··· Rows

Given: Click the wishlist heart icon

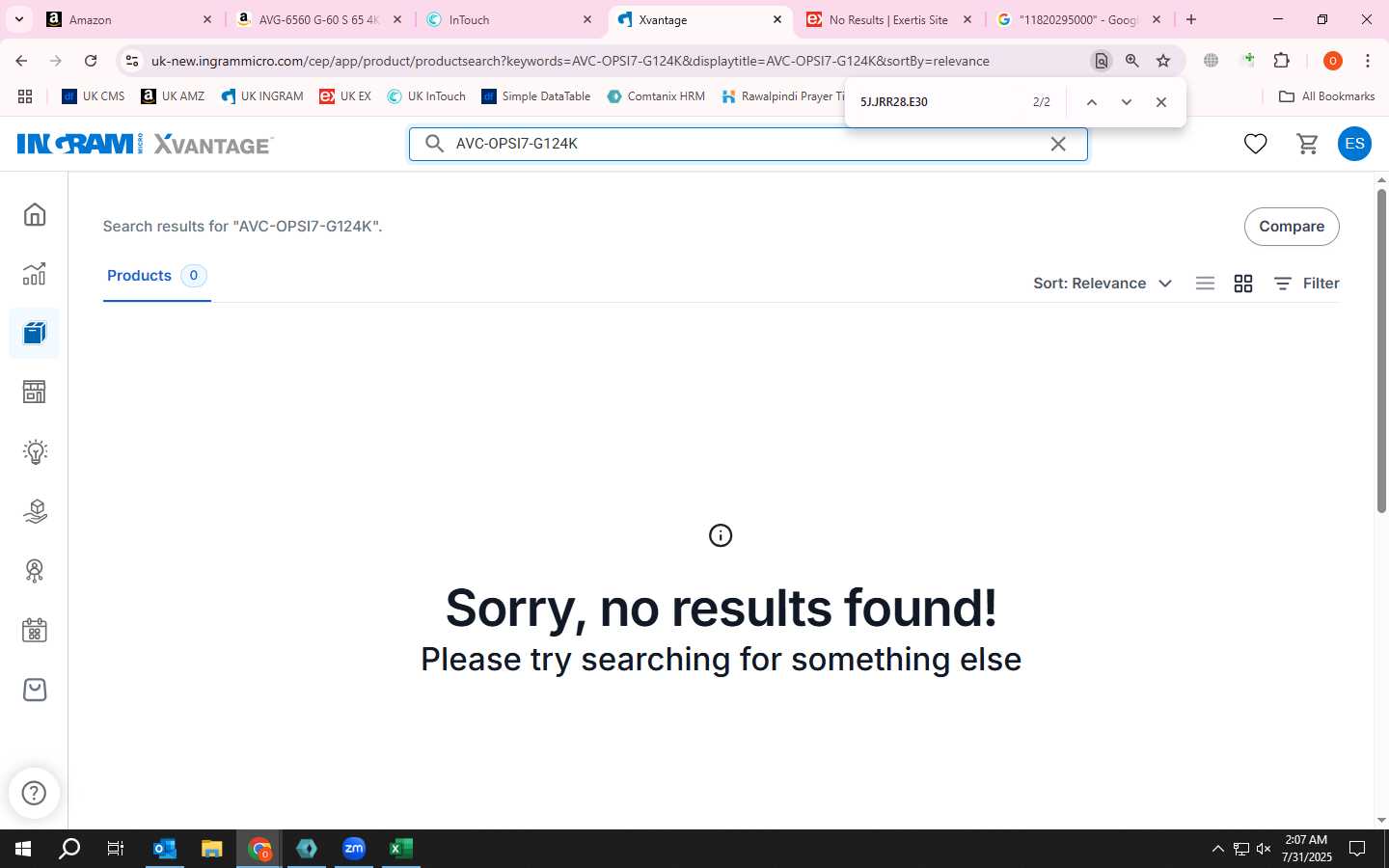Looking at the screenshot, I should pos(1255,144).
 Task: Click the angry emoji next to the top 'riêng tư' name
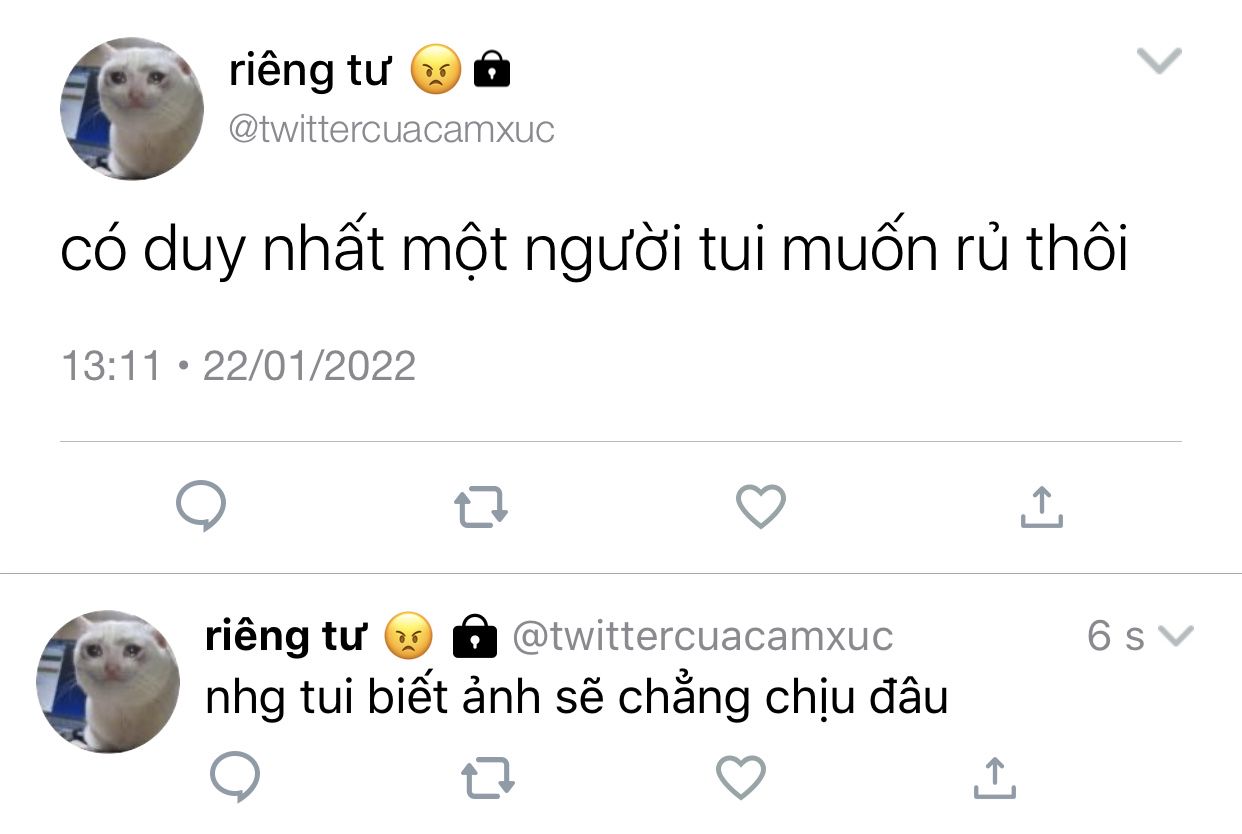436,72
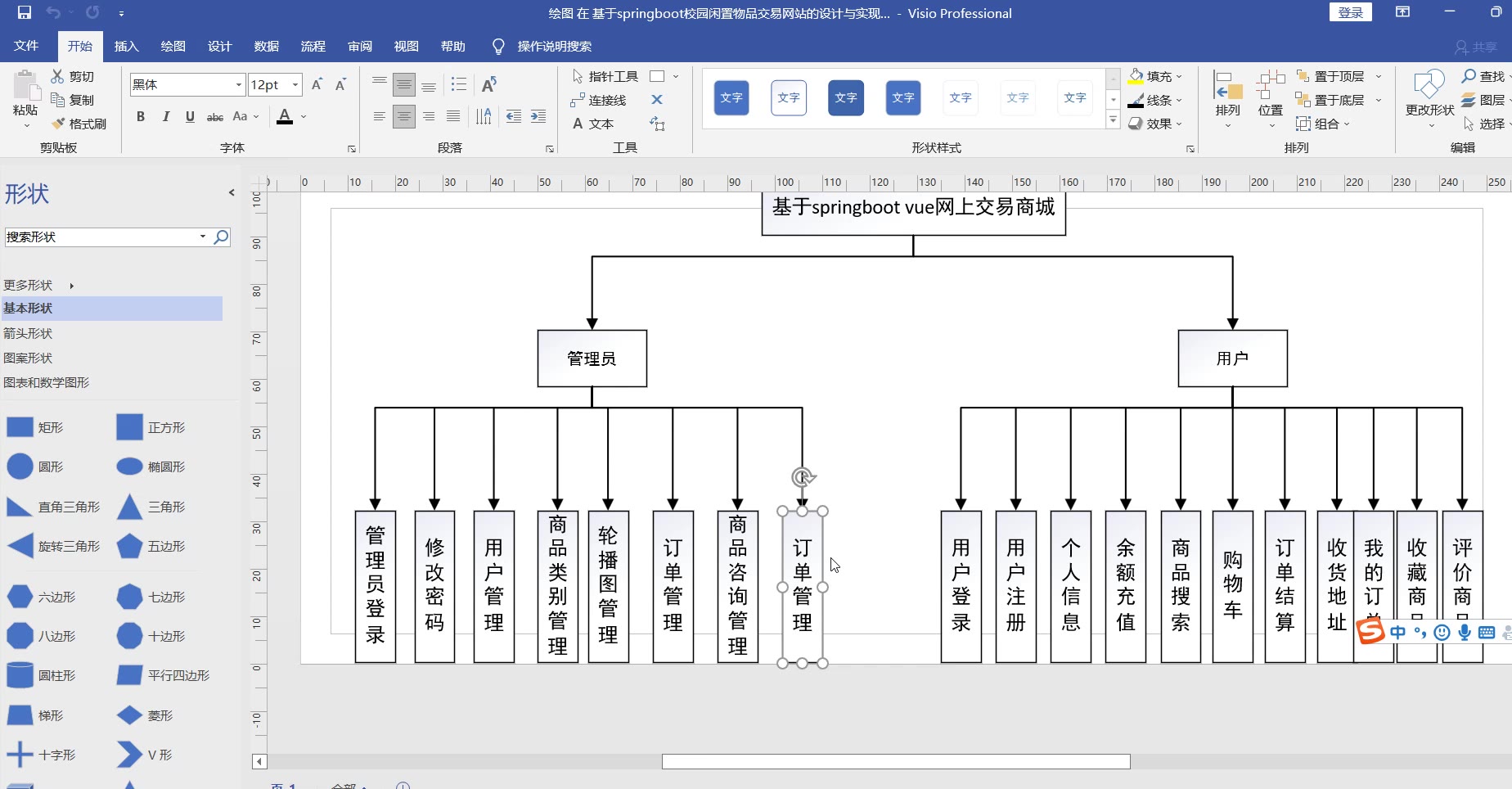Click the bullet list icon
The image size is (1512, 789).
tap(459, 84)

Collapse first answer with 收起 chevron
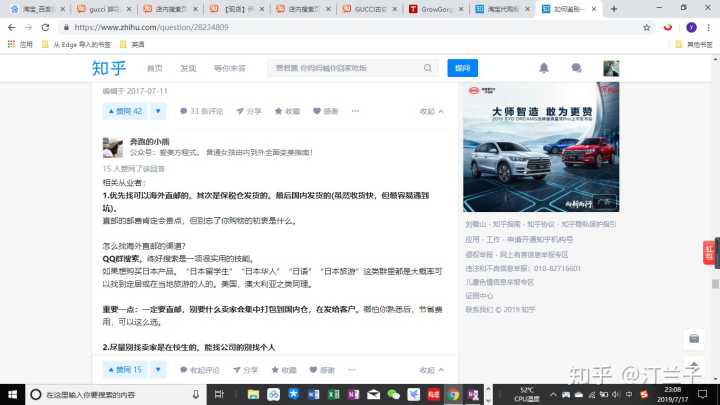pos(431,111)
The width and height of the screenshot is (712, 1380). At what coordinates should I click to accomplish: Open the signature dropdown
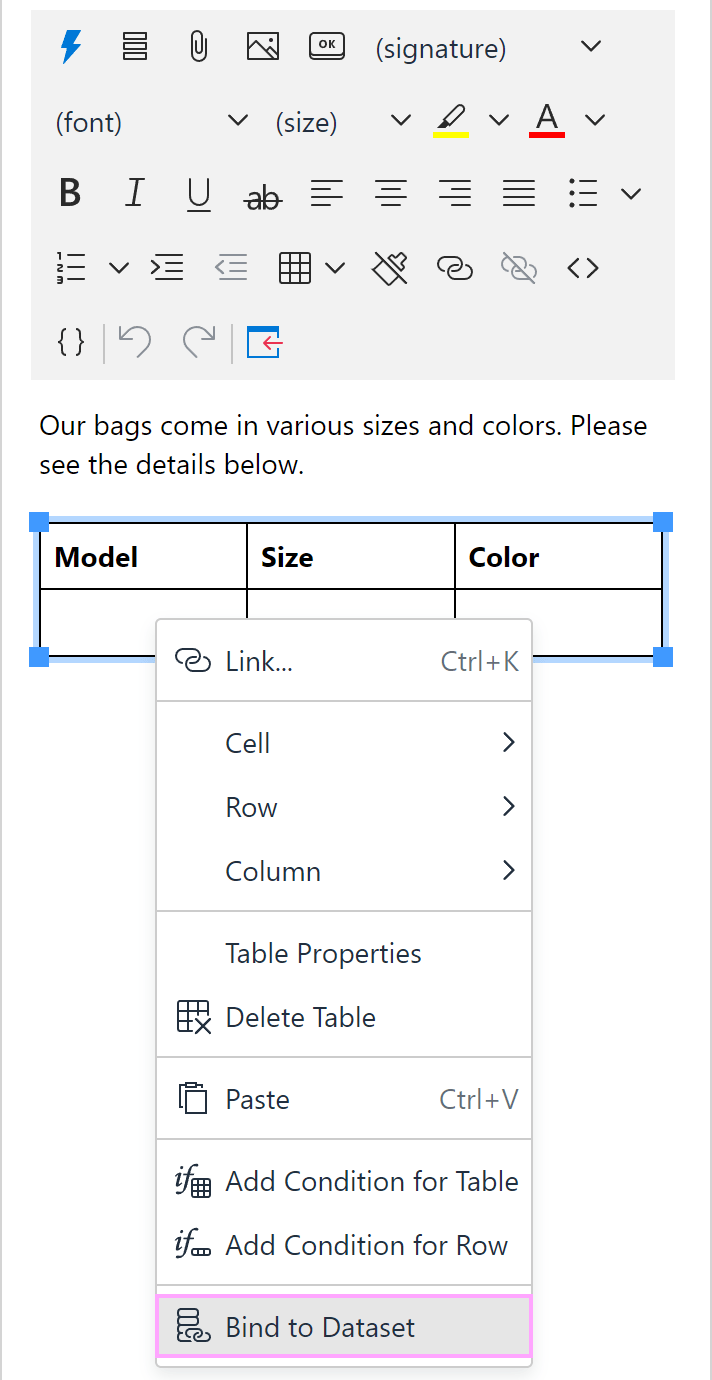489,47
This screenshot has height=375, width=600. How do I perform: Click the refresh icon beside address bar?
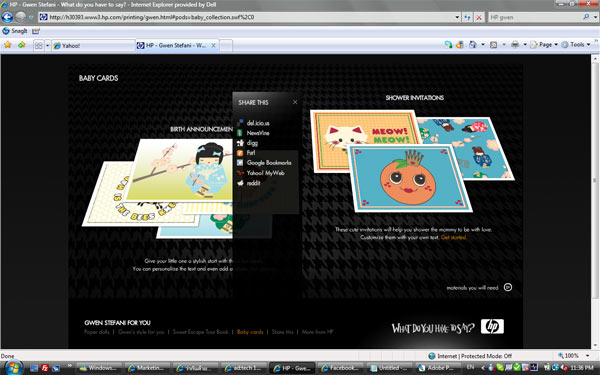point(467,17)
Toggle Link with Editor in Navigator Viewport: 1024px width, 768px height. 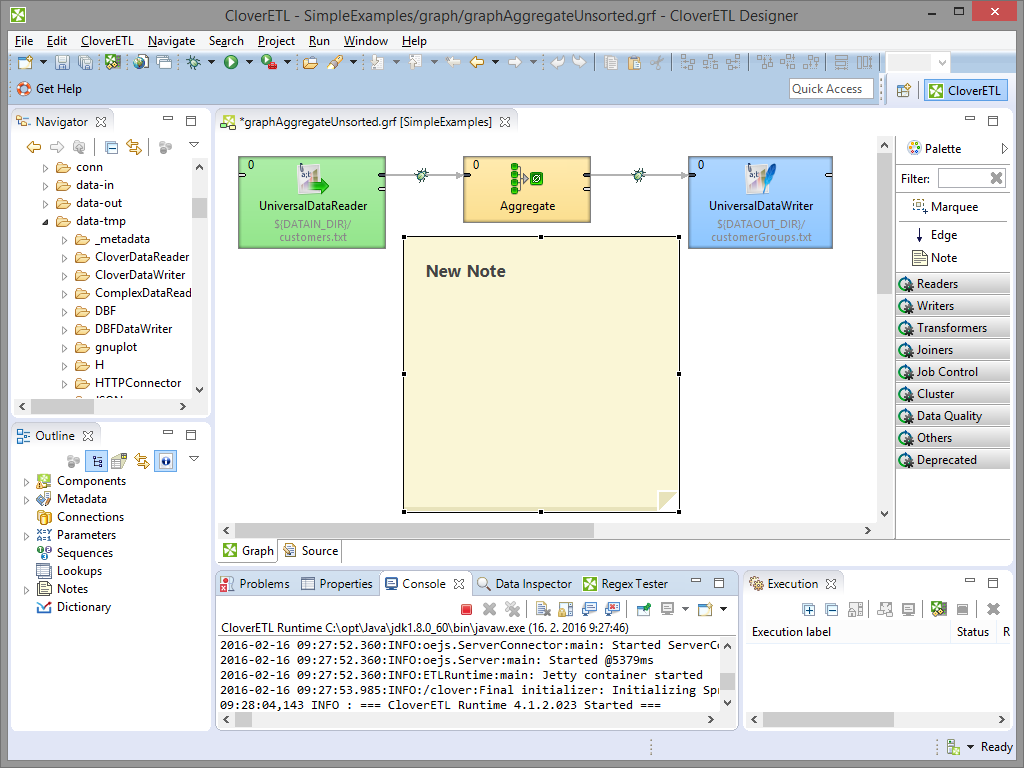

······

• Requirement: Reproduce all of the entries above verbatim, line for line. Leave the pictures out of your output.

• Exercise result:
Given: Click the wishlist heart icon

Looking at the screenshot, I should pos(1255,144).
 Task: Click the angry emoji next to the top 'riêng tư' name
436,72
Click the bullet list icon
The image size is (1512, 789).
tap(459, 84)

Collapse first answer with 收起 chevron
pos(431,111)
The width and height of the screenshot is (712, 1380). At what coordinates should I click to accomplish: Open the signature dropdown
489,47
This screenshot has height=375, width=600. How do I perform: Click the refresh icon beside address bar?
point(467,17)
Toggle Link with Editor in Navigator Viewport: 1024px width, 768px height. 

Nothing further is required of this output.